Rachel Garcia

Biographical details
- Born: March 30, 1997 (age 29) Lancaster, California, U.S.

Playing career
- 2017–2021: UCLA
- 2025–present: Texas Volts

Coaching career (HC unless noted)
- 2022: San Diego State (Volunteer asst.)
- 2023: UC San Diego (Pitching)

Accomplishments and honors

Awards
- NFCA National Freshman of the Year (2017); 2× NFCA National Player of the Year (2018, 2021); NFCA National Pitcher of the Year (2019); 2× USA Softball Collegiate Player of the Year (2018, 2019); Softball America Player of the Year (2019); Women's College World Series champion (2019); 2× WCWS All-tournament team (2018, 2019); WCWS Most Outstanding Player (2019); 2× Honda-Broderick Cup (2019, 2021); Pac-12 Freshman of the Year (2017); Pac-12 Pitcher of the Year (2019); 3× Pac-12 Player of the Year (2018, 2019, 2021);

Medal record
Women's softball
Representing the United States
Olympic Games
| Silver medal – second place | 2020 Tokyo | Team |
World Cup
| Silver medal – second place | 2024 Castions di Strada | Team |
Pan American Games
| Gold medal – first place | 2019 Lima | Team |
| Gold medal – first place | 2023 Santiago | Team |
World Games
| Gold medal – first place | 2025 Chengdu | Team |

= Rachel Garcia =

American softball player (born 1997)

Rachel Lauren Garcia (born March 30, 1997) is an American professional softball player for the Texas Volts of the Athletes Unlimited Softball League (AUSL).
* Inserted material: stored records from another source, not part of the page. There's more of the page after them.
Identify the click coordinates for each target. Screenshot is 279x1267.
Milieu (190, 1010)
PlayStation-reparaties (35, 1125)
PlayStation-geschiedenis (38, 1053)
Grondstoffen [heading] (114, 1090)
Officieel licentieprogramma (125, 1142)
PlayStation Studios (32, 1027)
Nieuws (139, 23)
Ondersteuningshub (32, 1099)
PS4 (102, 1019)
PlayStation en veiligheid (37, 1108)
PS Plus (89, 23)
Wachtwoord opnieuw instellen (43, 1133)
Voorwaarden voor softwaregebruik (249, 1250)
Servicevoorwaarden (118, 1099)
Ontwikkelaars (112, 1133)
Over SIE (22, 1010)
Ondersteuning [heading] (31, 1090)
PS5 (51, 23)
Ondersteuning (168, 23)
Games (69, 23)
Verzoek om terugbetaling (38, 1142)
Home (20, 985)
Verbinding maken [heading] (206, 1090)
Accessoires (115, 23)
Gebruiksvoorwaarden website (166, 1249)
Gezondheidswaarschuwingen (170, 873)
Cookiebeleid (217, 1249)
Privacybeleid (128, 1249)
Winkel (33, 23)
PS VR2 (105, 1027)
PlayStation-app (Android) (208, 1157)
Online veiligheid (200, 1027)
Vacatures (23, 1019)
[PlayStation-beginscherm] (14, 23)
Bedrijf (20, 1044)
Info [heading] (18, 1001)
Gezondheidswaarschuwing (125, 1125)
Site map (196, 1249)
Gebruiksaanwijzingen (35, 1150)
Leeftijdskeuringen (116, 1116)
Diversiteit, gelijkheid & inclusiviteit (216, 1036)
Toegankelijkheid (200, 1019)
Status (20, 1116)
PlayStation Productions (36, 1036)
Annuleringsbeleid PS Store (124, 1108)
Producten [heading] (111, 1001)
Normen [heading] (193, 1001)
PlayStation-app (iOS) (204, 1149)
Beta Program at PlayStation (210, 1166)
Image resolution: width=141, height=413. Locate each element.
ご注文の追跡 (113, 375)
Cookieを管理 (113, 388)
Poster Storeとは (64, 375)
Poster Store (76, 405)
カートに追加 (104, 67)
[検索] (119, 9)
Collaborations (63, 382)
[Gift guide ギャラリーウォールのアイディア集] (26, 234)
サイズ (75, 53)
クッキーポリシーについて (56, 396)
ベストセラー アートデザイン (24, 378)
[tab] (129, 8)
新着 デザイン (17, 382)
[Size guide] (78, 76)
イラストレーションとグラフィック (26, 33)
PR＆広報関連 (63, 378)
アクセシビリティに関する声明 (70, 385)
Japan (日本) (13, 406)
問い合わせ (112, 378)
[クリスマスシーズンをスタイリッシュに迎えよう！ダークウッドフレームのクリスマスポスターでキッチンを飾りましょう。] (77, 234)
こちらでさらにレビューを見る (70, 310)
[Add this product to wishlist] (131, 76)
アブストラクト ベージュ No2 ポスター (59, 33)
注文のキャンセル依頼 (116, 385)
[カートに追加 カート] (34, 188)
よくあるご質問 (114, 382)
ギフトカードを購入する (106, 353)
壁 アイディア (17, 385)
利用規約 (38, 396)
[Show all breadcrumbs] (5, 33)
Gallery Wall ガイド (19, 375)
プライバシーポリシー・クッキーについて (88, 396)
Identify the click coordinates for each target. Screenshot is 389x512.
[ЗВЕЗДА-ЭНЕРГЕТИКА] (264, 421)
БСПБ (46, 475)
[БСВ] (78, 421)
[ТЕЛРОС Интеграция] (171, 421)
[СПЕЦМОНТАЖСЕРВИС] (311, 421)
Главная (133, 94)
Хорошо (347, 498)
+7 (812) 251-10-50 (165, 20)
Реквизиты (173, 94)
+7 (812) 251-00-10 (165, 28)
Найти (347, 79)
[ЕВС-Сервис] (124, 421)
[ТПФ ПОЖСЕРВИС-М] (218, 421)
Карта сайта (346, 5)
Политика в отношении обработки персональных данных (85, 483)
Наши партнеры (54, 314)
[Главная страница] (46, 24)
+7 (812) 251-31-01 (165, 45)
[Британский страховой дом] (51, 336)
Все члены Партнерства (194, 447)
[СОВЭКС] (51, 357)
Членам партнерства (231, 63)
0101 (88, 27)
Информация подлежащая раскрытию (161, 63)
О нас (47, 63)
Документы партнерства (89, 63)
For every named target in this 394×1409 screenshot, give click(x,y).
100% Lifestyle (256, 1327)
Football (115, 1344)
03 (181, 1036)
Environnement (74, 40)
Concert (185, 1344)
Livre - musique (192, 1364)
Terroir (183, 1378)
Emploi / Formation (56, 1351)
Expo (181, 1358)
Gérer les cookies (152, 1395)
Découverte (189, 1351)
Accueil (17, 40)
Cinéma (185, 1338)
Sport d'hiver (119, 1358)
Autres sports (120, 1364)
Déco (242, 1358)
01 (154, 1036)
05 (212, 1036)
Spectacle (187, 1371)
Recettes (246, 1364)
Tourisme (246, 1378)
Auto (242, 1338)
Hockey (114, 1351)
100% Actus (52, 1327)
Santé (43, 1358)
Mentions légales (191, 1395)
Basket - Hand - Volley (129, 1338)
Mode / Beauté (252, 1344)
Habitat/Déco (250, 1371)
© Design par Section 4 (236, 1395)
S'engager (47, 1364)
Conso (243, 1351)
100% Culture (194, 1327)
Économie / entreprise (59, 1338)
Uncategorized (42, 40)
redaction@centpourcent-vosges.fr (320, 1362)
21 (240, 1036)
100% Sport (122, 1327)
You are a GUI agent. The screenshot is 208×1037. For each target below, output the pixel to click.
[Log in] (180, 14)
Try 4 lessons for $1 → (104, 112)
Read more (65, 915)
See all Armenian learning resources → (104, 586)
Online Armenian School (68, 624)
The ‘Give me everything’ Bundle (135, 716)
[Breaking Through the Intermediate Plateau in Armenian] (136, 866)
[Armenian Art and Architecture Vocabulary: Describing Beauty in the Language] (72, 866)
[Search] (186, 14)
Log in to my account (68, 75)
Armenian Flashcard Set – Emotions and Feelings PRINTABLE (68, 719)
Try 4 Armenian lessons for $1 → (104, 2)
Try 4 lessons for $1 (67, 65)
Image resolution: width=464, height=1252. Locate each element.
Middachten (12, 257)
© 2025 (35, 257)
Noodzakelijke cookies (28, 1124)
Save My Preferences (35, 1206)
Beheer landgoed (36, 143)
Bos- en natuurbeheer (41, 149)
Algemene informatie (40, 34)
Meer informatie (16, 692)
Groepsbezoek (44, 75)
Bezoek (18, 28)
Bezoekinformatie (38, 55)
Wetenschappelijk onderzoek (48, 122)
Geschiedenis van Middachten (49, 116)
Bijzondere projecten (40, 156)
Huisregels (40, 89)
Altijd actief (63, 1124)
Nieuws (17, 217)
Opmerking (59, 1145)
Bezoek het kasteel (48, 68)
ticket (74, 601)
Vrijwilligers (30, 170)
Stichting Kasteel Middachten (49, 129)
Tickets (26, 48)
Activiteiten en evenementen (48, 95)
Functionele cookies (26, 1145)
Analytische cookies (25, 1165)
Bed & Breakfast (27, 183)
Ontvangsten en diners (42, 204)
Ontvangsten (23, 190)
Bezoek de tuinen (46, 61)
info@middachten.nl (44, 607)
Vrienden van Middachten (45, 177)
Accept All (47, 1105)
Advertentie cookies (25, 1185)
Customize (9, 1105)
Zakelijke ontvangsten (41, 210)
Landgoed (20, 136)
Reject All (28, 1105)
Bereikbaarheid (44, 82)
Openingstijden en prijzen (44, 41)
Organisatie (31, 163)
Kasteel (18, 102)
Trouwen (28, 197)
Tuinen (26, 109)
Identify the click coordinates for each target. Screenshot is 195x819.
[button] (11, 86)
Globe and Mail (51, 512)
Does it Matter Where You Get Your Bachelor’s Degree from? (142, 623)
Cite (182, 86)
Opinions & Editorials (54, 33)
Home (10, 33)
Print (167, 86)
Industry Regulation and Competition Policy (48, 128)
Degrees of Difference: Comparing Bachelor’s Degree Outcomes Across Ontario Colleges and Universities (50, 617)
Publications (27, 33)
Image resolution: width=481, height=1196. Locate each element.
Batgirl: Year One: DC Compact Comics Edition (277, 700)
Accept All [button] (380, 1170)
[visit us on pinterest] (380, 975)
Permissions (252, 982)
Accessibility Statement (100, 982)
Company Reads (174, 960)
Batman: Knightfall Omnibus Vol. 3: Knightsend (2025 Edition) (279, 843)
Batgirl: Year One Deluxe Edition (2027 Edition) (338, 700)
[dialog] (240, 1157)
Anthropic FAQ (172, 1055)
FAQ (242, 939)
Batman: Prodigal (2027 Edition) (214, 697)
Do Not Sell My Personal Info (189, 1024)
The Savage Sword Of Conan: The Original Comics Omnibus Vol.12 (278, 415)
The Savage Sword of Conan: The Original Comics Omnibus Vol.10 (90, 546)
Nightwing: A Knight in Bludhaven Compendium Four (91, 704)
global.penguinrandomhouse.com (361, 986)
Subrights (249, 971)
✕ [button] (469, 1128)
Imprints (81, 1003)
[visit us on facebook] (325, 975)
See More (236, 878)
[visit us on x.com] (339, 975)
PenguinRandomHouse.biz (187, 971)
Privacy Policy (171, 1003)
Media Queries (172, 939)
She previously served as the pitching coach for UC San Diego. She played college softball for the UCLA Bruins and led the Bruins to the 2019 Women's College World Series championship, where she was named the Most Outstanding Player.

Garcia won the Honda Sports Award, USA Softball Collegiate Player of the Year and NFCA National Player of the Year as the nation's best softball player in 2018 and 2019, and the Honda Cup as the nation's top female athlete in 2019 and 2021. Garcia represented Team USA at the 2020 Summer Olympics and won a silver medal. She was named one of the NCAA's greatest all-time pitchers. She was also voted to the Greatest College Softball Team at the utility position by fans and experts. Garcia was drafted first overall in the Athletes Unlimited Softball draft in 2021.

==Early life==
Garcia attended Highland High School in Palmdale, California. During her senior season she posted a 26–2 record with a 0.20 earned run average and 418 strikeouts in 175 innings, adding 20 shutouts, including 10 no-hitters and six perfect games, and was named the 2015 Gatorade National Softball Player of the Year.

==College career==
===Freshman year===
Garcia was redshirted her freshman year due to a knee injury she suffered in high school. As a redshirt freshman, she earned Pac-12 Freshman of the Year and NFCA National Freshman of the Year along with all-conference honors and a Second-Team All-American selection. Garcia led all Pac-12 pitchers in strikeouts and was tied for first in saves, third in wins, fourth in innings, fifth in opposing batting average (.203) and sixth in ERA, while she had 14 complete games and was a part of 23 shutouts, including five solo shutouts. In addition to pitching, she was one of the team's best hitters, as she tallied a .325 batting average, eight homers and 29 RBI and had 15 multiple-hit games and eight multi-RBI contests. She made her collegiate debut on February 10, collecting two hits in a game against the South Dakota Coyotes, while also throwing a run-rule shutout with seven strikeouts over the San Diego State Aztecs.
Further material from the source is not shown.